Note how similar is our thing-baby’s pilgrimage to that
of the infant Perseus. He of Greek legend who later slew the Gorgons and harnessed the winged horse Pegasus, as a baby he was locked in a chest and cast adrift. And let’s not forget how similar Perseus’s ordeal was to that of the Welsh saint Cenydd, who, as an infant, was placed in a willow basket and pushed to sea by no less a hero than King Arthur. And how this story is, itself, echoed by the fate of the Welsh bard Taliesin, who as a babe was tucked within a bladder of inflated skin and floated away. And the story of the warrior king Karna, of Hindu mythology, whose mother cradled him in a basket and put him at the mercy of the Ganges. All of this history and cross-cultural theology sails along with the thing-baby and its plastic armada.
And in so many voyages are all religions made one.
And now the juggernaut is thronging past the Hawaiian Islands. The decomposing beach balls and toothbrushes are agitated by the seas, and they break down to undifferentiated flakes and specks and shreds. To coumarone-indene and diallyl phthalate. The photons of infrared radiation and ultraviolet light, these cleave the bonds which hold together atoms. Hydrolysis causes the scission of polymer chains. And these, these disposable cigarette lighters and flea collars, they’re reduced to their constituent monomers.

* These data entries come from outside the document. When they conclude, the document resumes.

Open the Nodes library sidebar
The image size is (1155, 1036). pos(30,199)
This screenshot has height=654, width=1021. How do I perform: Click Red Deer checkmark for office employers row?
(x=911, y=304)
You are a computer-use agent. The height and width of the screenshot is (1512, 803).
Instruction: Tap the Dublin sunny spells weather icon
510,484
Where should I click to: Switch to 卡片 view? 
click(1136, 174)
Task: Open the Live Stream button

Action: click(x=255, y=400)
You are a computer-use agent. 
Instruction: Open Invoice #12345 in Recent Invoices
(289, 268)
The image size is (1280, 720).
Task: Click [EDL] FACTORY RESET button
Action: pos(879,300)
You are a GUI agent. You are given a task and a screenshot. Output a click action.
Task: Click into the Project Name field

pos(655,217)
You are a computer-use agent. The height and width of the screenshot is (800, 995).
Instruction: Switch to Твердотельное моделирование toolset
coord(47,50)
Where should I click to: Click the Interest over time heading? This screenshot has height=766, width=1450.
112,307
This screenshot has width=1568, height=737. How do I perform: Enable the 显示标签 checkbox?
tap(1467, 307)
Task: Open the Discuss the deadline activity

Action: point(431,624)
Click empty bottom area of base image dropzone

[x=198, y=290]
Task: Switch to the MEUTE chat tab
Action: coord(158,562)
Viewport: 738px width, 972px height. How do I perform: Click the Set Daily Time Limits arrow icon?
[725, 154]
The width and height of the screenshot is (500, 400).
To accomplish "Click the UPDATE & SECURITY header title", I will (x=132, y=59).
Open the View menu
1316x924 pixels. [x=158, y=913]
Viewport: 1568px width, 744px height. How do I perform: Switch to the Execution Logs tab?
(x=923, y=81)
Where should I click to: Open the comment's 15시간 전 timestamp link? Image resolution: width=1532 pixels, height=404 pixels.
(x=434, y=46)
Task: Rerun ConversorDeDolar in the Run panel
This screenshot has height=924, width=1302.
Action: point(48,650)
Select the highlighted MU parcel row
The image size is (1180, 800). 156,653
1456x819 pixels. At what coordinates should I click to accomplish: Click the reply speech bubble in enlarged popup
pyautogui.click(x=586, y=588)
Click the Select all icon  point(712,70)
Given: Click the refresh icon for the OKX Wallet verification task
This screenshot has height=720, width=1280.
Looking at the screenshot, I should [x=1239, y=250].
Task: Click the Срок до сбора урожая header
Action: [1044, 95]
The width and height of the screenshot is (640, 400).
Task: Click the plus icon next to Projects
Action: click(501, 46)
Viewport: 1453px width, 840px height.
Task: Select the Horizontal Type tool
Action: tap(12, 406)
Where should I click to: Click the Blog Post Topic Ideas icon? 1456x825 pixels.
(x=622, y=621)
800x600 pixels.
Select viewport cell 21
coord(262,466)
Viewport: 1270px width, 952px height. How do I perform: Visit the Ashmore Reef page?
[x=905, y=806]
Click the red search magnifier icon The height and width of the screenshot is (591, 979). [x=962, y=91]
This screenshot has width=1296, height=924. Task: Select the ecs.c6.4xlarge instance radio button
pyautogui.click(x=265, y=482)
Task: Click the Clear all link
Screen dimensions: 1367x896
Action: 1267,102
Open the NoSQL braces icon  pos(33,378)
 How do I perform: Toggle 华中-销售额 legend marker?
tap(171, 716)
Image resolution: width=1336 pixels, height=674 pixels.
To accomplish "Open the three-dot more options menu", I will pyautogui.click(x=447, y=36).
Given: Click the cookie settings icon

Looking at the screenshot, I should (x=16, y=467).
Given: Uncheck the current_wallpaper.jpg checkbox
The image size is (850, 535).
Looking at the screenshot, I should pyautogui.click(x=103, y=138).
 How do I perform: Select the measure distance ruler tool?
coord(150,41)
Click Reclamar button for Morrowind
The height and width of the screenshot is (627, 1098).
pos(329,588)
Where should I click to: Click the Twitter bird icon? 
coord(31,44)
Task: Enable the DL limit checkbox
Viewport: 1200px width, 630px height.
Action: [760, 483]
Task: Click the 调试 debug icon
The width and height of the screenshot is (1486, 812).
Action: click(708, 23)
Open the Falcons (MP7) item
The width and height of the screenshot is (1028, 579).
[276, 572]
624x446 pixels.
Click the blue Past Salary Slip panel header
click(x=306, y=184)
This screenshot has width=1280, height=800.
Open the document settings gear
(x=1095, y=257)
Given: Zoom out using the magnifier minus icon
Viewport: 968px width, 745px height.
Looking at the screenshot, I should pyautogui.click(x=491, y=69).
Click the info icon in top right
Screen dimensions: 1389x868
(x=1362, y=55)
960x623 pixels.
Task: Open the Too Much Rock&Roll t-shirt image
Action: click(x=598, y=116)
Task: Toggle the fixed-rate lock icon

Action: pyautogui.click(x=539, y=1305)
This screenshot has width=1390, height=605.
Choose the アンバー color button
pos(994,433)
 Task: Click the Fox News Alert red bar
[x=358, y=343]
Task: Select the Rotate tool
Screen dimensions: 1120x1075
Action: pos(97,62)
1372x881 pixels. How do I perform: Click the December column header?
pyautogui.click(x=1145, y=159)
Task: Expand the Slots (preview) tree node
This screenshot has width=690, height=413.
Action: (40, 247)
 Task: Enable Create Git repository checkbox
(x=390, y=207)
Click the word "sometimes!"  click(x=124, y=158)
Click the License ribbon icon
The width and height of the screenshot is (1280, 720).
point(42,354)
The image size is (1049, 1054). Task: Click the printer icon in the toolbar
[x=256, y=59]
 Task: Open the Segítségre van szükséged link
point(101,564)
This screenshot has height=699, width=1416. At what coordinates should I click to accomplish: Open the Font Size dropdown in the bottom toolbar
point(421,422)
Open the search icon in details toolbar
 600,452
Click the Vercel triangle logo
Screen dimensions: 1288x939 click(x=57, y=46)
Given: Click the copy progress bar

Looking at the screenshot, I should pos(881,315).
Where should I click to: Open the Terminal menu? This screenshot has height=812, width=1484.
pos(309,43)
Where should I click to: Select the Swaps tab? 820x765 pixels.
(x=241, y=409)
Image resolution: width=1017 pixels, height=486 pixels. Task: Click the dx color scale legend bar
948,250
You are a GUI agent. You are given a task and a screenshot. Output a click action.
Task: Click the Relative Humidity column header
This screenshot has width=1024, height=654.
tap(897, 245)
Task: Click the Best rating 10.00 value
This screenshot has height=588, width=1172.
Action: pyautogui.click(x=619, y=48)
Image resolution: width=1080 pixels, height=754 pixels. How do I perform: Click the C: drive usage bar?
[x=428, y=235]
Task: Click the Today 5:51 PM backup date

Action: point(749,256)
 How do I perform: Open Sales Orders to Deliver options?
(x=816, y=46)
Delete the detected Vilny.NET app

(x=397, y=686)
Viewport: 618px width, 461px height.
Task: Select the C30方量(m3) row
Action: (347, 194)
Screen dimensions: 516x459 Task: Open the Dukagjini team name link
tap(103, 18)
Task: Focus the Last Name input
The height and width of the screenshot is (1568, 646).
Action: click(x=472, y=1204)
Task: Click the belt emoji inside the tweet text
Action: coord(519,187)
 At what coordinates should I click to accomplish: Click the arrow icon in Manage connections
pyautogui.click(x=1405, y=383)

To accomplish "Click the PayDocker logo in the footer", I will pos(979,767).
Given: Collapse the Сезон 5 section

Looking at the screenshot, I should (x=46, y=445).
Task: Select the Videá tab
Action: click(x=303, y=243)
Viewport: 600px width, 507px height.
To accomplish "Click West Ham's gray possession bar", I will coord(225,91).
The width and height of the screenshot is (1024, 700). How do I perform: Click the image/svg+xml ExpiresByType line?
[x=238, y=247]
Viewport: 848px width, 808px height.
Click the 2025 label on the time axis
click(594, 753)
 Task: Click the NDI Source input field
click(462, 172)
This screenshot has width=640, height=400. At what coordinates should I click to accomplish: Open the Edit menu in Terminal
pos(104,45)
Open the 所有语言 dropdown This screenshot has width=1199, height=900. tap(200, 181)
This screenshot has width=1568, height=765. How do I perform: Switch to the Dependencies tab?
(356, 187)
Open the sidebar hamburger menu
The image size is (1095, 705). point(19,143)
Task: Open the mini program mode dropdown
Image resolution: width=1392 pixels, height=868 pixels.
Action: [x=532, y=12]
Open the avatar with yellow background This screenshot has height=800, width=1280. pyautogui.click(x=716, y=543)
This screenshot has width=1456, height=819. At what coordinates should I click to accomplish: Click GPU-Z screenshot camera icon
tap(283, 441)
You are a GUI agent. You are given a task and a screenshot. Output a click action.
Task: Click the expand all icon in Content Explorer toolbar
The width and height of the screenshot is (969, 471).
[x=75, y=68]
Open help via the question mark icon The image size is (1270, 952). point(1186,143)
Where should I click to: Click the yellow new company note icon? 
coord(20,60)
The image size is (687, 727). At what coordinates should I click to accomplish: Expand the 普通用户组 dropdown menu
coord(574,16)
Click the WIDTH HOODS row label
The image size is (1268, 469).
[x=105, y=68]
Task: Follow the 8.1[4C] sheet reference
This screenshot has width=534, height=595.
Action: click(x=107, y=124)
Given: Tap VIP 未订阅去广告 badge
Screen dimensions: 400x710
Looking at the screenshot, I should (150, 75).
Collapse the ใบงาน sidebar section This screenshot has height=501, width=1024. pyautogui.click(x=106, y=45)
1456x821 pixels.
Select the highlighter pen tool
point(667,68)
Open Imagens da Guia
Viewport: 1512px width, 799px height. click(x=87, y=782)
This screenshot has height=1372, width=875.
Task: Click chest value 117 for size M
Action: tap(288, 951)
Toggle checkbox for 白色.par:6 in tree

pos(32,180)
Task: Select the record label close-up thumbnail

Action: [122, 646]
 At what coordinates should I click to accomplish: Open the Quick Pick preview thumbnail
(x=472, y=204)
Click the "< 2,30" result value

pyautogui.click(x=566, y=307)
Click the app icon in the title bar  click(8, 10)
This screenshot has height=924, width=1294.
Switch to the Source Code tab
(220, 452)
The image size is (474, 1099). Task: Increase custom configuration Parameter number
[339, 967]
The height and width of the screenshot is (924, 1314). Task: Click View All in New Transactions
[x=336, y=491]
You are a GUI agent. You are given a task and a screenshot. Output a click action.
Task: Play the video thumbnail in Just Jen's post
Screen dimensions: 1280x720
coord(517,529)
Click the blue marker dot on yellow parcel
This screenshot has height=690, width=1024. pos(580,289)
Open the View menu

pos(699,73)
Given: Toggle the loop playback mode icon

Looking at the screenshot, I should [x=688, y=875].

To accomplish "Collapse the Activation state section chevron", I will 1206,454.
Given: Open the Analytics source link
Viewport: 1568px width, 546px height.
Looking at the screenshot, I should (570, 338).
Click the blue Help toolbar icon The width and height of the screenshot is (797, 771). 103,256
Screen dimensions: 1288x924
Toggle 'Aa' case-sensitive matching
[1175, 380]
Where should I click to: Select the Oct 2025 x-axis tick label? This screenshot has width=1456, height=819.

And so suspended in this rich bath, the Neoplatonists believe, the thing-child waxes plump. It evolves lips, and those lips part to reveal a mouth, but the thing-child is still not alive. And within the mouth grow teeth of polyarylate.
Above Wake Island, the flood of thermoplastic polyester compounds and polyphenylene oxide veers north, lingering near Yokohama along the coastline of Japan. There, a discarded wristwatch wraps itself around a growing wrist.
The thing-child face floats above the water’s surface like a tiny atoll. The broken wristwatch begins to tick. The graven idol opens its eyes, dull eyes that stare up at the ocean skies. And on clear equatorial nights those polystyrene eyes marvel at the stars.
The new lips do tremble and utter the words, “Ye gods!”
Yet, still, the thing-child is not alive.
Gentle Tweeter,
Years before, once I’d been retrieved from my nana’s tedious upstate funeral and returned to my natural habitat of Lincoln Town Cars and leased jets, I resumed my campaign of inventing salacious diary entries.
“Dear Diary,” I wrote, “what I once felt for musky moose pee-pees I find was merely a fascination. What initially drew me to a leopard’s velvety hoo-hoo was not love.…”
Here, my parents would be forced to turn a page, pulse-poundingly anxious for my next self-revelation. Their every breath bated, they’d read on, desperate for assurance that I’d abandoned my ardor for lemming wing-wangs.
“Dear Diary,” I wrote, “living upstate, among simple, weathered folk, I’ve discovered a single lover who has eclipsed all my previous animal paramours.…” Here I altered my handwriting, making it crabbed and jagged to heighten the tension of reading my thoughts. My pen shook as if I were overwhelmed with strong emotion.
My busybody mom and dad would squint. They’d debate every illegible word.
“Dear Diary,” I continued, “I’ve formed an alliance more
fulfilling than anything I’d ever dreamed possible. There, in that rudely constructed upstate house of worship …”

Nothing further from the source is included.